──────── Task data ────────

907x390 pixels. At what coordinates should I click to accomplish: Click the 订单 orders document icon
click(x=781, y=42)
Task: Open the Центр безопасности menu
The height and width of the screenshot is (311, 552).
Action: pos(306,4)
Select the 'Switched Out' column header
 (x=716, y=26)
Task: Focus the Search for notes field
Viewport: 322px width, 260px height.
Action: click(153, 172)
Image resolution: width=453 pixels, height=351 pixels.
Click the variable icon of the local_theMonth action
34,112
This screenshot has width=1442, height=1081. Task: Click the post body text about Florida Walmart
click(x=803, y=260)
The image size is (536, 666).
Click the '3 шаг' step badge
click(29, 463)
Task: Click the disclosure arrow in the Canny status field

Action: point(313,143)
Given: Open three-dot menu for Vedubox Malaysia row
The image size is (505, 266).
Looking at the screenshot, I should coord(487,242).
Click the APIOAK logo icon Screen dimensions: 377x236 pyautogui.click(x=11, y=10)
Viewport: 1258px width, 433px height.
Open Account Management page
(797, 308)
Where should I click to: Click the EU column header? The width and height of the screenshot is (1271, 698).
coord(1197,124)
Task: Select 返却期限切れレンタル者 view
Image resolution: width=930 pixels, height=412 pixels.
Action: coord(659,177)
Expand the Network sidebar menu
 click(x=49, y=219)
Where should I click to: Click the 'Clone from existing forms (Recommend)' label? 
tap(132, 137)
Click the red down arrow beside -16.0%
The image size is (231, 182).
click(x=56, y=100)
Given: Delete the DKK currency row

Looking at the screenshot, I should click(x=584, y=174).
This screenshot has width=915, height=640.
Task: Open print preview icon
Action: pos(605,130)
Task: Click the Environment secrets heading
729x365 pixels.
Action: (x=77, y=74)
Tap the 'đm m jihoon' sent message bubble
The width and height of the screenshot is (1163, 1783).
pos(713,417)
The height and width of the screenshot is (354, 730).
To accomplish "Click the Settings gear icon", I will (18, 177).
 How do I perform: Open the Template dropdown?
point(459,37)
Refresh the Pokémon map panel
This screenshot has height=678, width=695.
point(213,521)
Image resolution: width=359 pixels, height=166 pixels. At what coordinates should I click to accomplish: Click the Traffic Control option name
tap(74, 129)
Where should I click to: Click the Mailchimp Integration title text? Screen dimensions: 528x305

────────

Assignment: Tally how many lines of the records hold the word "dimensions". Answer with the number only.

Result of this exercise: 2